As researchers begin to manipulate cells, such as turning blood cells into brain cells, Steindler said, they need to learn to control growth so that inappropriate abnormal tissue such as tumors do not occur. He added that in the near future it may be best to restrict this practice to healthy cells taken from the diseased or injured organ until there is a better understanding of how to control cells after the transformation process.
For safety considerations, a greater understanding of the biology of adult stem cells and studies in standardized models to evaluate efficacy are necessary before research outcomes can be translated into therapies for disease, the authors said.

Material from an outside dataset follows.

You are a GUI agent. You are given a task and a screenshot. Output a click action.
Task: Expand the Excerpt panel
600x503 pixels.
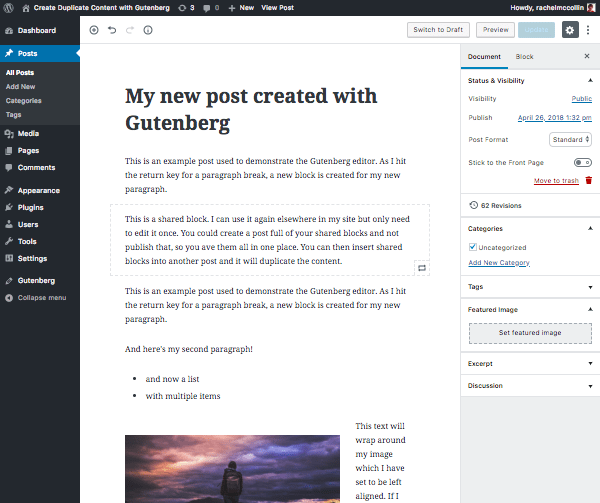click(530, 364)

In a recent issue of Nature, another group of UF stem cell program scientists, headed by Dr. Naohiro Terada, an associate professor of pathology, immunology and laboratory medicine, said research showing adult stem cells, such as bone marrow, turning into other types of tissues will need to be looked at more closely because it may be that the stem cells are actually fusing with existing cells, not transforming into a new type of cell. Both the Terada, and Steindler and Pincus papers, along with a new study to be published soon by the Steindler lab, raise the need for more experimental studies of any stem cell population before allowing them to be applied in human medicine. None of these studies, however, undercuts the potential value these cells will have in the new field of regeneration medicine, according to Steindler.